The proposed purchase of U.S. Sugar farmland holds such great promise for restoring the Everglades that it would be a mistake to order work to resume on a controversial reservoir, a judge has ruled.
/ Source: The Associated Press

The proposed purchase of vast tracts of U.S. Sugar Corp. farmland holds such great promise for restoring the Everglades that it would be a mistake to order work to resume on a project begun before the deal was struck, a federal judge has ruled.

U.S. District Judge Federico Moreno rejected a request by the Miccosukee Indian Tribe, whose members live in the Everglades, that he order construction to continue on a giant reservoir in western Palm Beach County. Work was halted on the project in May while the state contended with another lawsuit.

Since then, Gov. Charlie Crist announced a deal hailed by environmental groups to buy 187,000 acres from U.S. Sugar for $1.75 billion. The acquisition would simultaneously end a key source of pollutants that have severely damaged the Everglades and create a huge new area for restoration efforts.

Moreno, who oversees a 20-year-old federal lawsuit aimed at rescuing the Everglades, declined to order the unfinished reservoir to be built, in part because of the planned sugar buyout.

"Logically speaking, the most successful long-term solution to Everglades pollution may be to buy out the polluters, and currently that option appears viable," Moreno said in an order signed late Wednesday.

But Moreno cautioned that if the sugar deal falls through — "past promises have not been timely kept," he wrote — the judge would not hesitate to use his authority to ensure Everglades restoration isn't abandoned.

GIVEN ENTRIES:
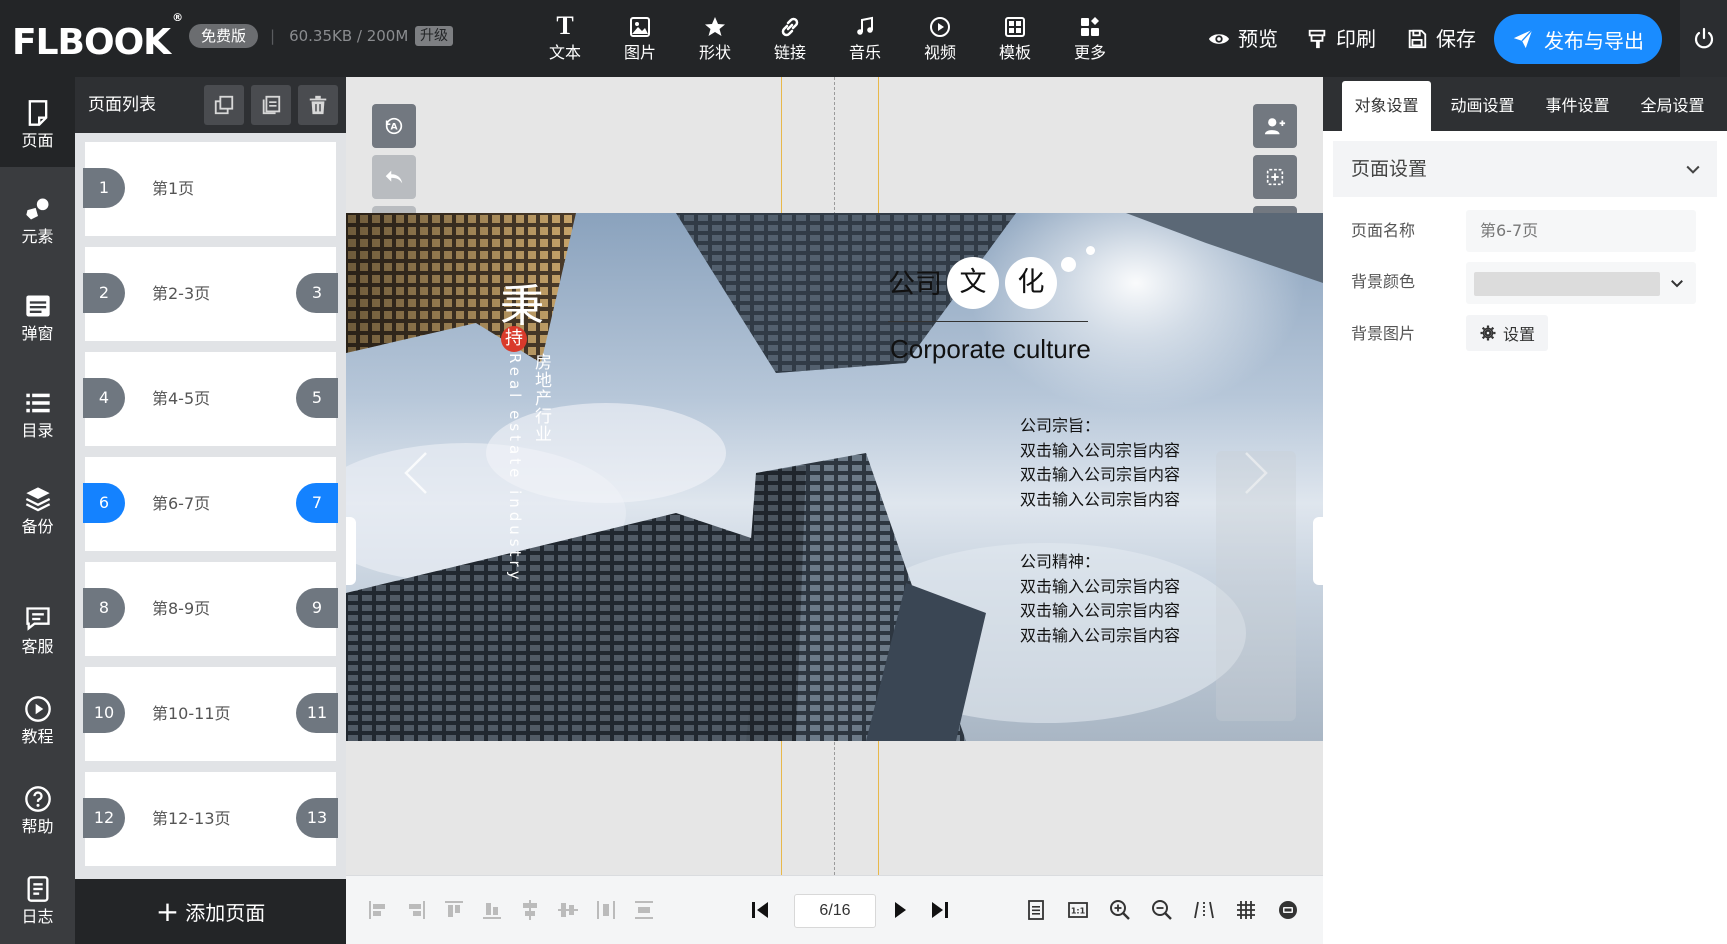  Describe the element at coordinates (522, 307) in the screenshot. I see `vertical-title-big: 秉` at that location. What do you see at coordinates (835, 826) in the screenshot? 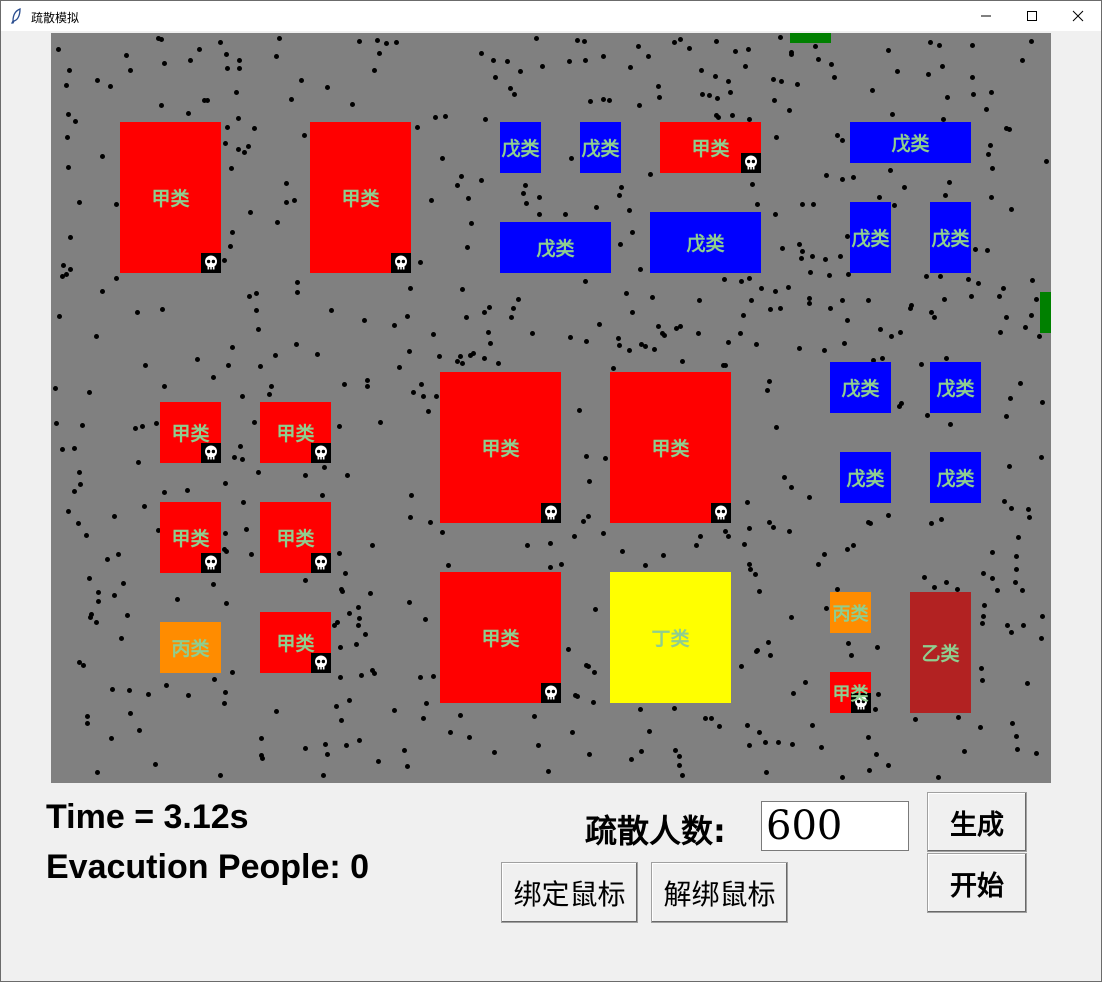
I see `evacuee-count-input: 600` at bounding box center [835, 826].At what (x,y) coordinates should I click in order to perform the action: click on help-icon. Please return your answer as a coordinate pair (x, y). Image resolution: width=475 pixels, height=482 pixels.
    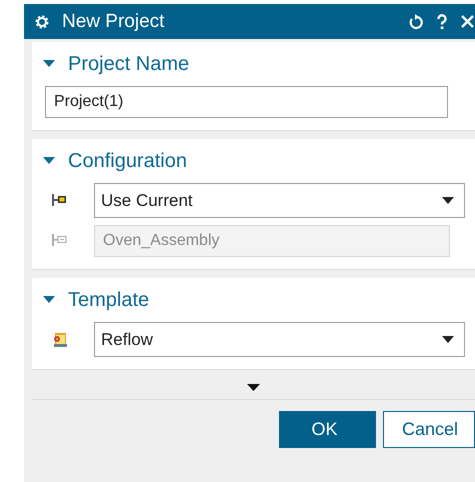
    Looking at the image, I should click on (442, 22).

ASSIGNED TASK A:
Check each statement against the article on the Everglades ruling. Answer yes or no for each, and quote the words from the article that settle it.
(i) Work on the reservoir was stopped in May.
(ii) The Miccosukee Indian Tribe asked the judge to stop construction on the reservoir.
(iii) The deal with U.S. Sugar covers 187,000 acres at a price of $1.75 billion.
ASSIGNED TASK B: Carry on the article on the Everglades ruling from the point where it stops.

EXPECTED OUTPUT A:
(i) Yes: "Work was halted on the project in May while the state contended with another lawsuit."
(ii) No: "rejected a request by the Miccosukee Indian Tribe, whose members live in the Everglades, that he order construction to continue on a giant reservoir in western Palm Beach County."
(iii) Yes: "to buy 187,000 acres from U.S. Sugar for $1.75 billion."

EXPECTED OUTPUT B:
"Delay may indeed be the enemy of the Everglades, but paradoxically, there is no quick fix for its problems," he wrote.

An attorney for the South Florida Water Management District said at a court hearing earlier this week that the sugar purchase would be jeopardized if Moreno ordered work to resume on the 25-square-mile reservoir, which has already cost $200 million. The next phase was estimated to add $300 million to that price tag.

"I don't think there's any doubt that they need the funds for the acquisition right now," said David Guest, attorney for several environmental groups that opposed the tribe on the reservoir issue. "This ruling makes it clear that there is a full judicial endorsement, that this acquisition of U.S. Sugar is the best big-picture, long-term solution."

The water district and state environmental officials issued a joint statement praising Moreno for recognizing the "monumental opportunity" to save the Everglades through the sugar purchase and pledging to "continue to work collaboratively with all parties" in the overall effort.

Further complicating the issue is a separate challenge by the National Resources Defense Council to the permits for the Palm Beach reservoir over whether its water would be used exclusively for the Everglades. That case is still pending before another federal judge, and Moreno also cited that as a reason to reject the tribe's motion.

Miccosukee attorney Dexter Lehtinen said he was heartened that Moreno promised to allow the tribe to return to court to restart work on the reservoir depending on how the sugar purchase and legal challenge turn out.

"We are pleased that the judge leaves the question open for review over the next few months as new facts develop," Lehtinen said.

The water district is aiming to close the sugar buyout by Nov. 30, although its attorney Kirk Burns said it could take a bit longer. If the purchase goes through, it's unclear if the reservoir would be completed in its current location or built somewhere on the sugar property.